== 给定文字 ==
───

(杭电 2054)A==B?(这真是个巨坑)

A == B ?

Time Limit: 1000/1000 MS (Java/Others) Memory Limit: 32768/32768 K (Java/Others)Total Submission(s): 133531 Accepted Submission(s): 21293

Problem Description

Give you two numbers A and B, if A is equal to B, you should print "YES", or print "NO".

Input

each test case contains two numbers A and B.

Output

for each case, if A is equal to B, you should print "YES", or print "NO".

Sample Input

1 2
2 2
3 3
4 3

Sample Output

NO
YES
YES
NO

这题真是一个巨坑

因为题中没有给出A,B是什么样的数,所以需要考虑的不仅仅是 大数 的问题还要考虑 小数 的问题。

我一开始没注意到小数点后还有数要去比就直接把小数点换成'\0'结果就WA了好几次(2333);

代表测试样例

0.0 0
YES
1.222 1
NO

样例代码

#include <bits/stdc++.h>
using namespace std;

char a[100000],b[100000];
int main()

───

== 提供的信息 ==
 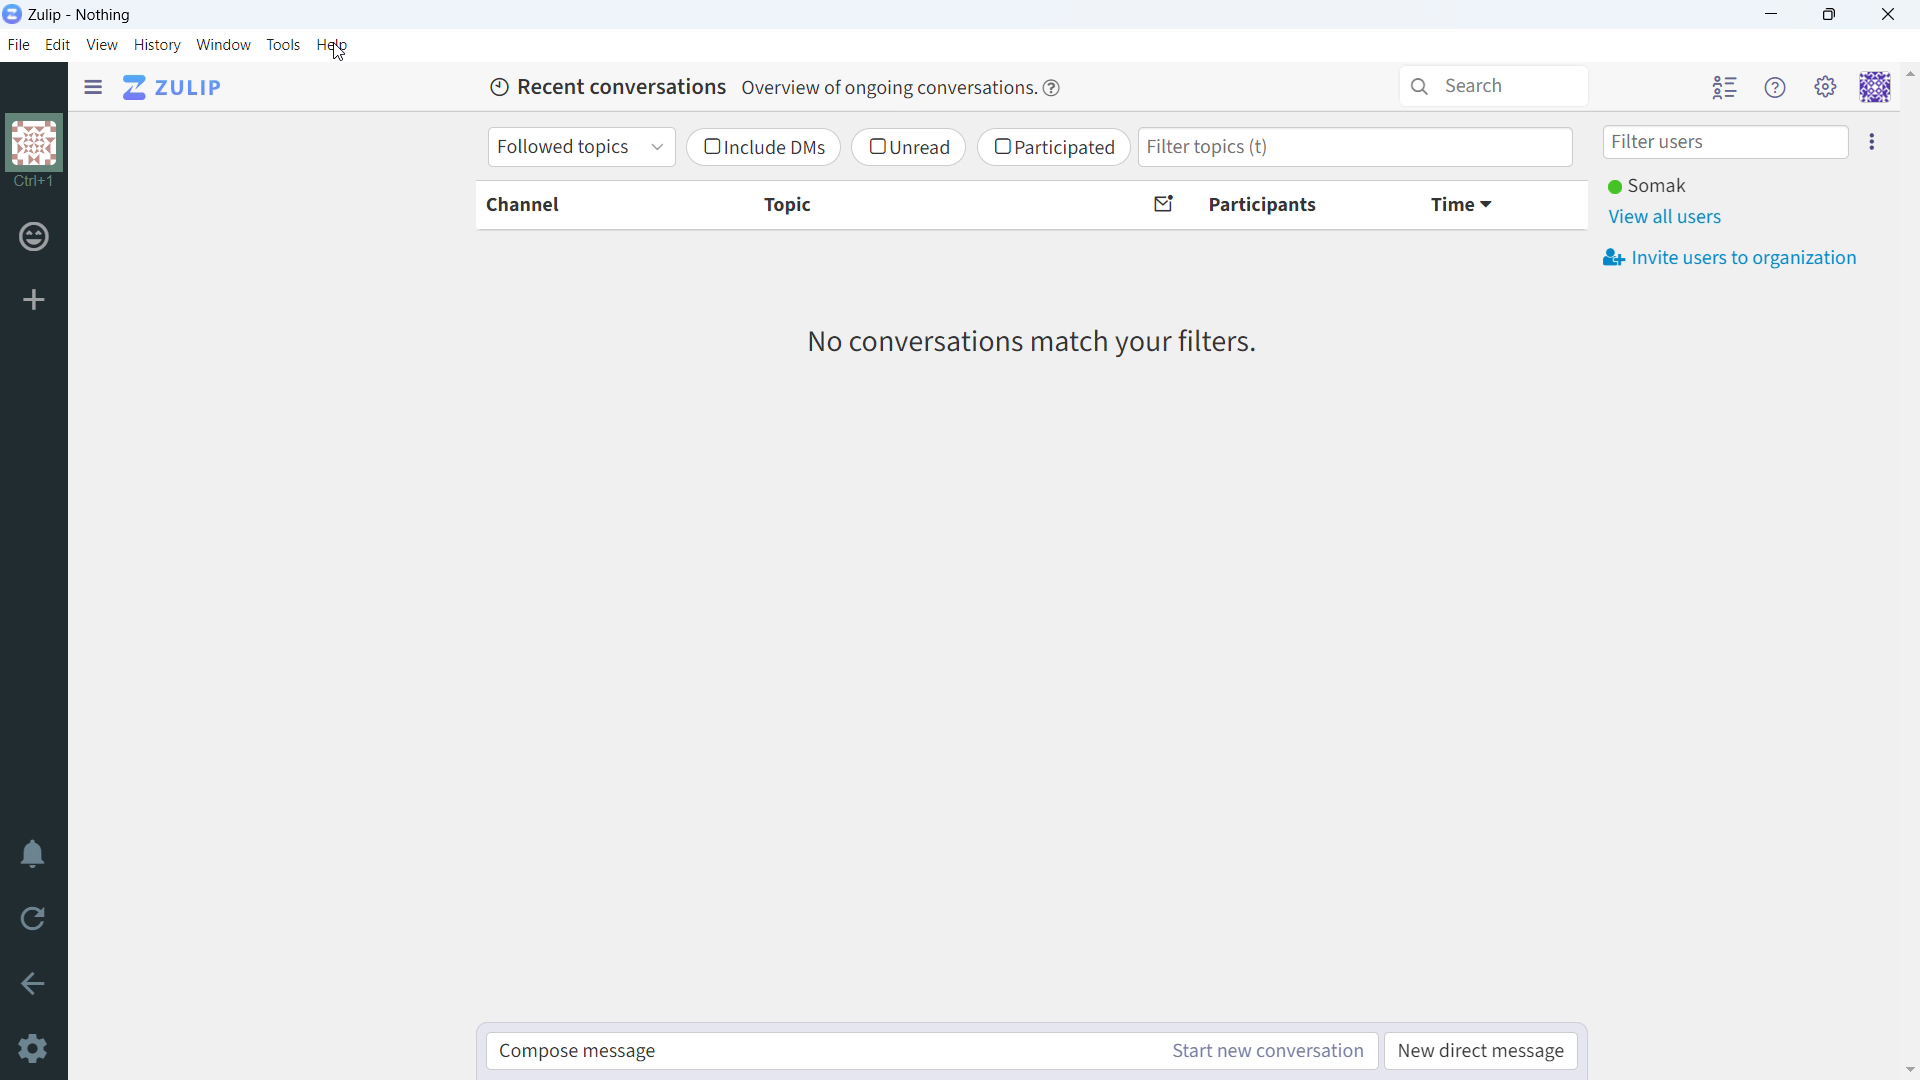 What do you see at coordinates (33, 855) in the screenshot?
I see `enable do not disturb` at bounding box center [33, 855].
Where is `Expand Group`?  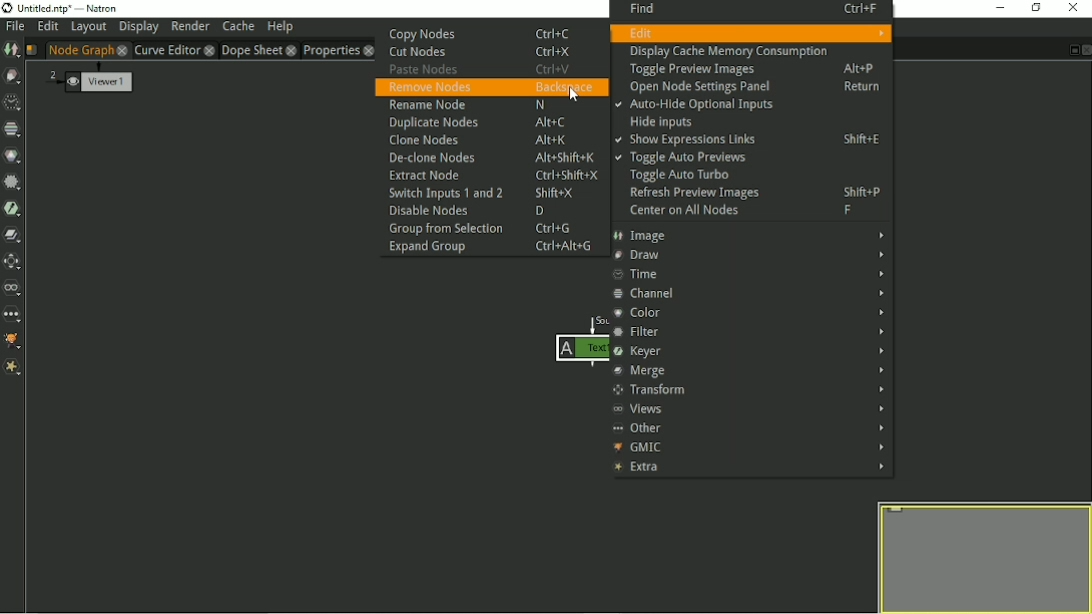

───

== 要做的事 ==
1. 把A==B这道题的解题文章中从“Problem Description”开始、一直到“numbers A and B.”为止的部分，一字不差地抄下来。
2. 接着A==B这道题的解题文章往下写，从它停住的地方续上去。

== 依次回答 ==
1.
Problem Description

Give you two numbers A and B, if A is equal to B, you should print "YES", or print "NO".

Input

each test case contains two numbers A and B.

2.
{
	while(~scanf("%s%s",a,b))
	{
		int oja=0,ojb=0;
		int lena=strlen(a);
		int lenb=strlen(b);
		for(int i=0; i <= lena-1; i++)
			if(a[i] == '.')
				oja=1;
		for(int i=0; i <= lenb-1; i++)
			if(b[i] == '.')
				ojb=1;
		if(oja == 1)		//下面的可以单独定义一个函数,不过TL不TL就不知道了
		{
			while(a[lena-1] == '0')
			{
				a[lena-1]='\0';
				lena--;
			}
			if(a[lena-1] == '.')
				a[lena-1] = '\0';
		}
		if(ojb == 1)
		{
			while(b[lenb-1] == '0')
			{
				b[lenb-1]='\0';
				lenb--;
			}
			if(b[lenb-1] == '.')
				b[lenb-1] = '\0';
		}
		if(strcmp(a,b) == 0)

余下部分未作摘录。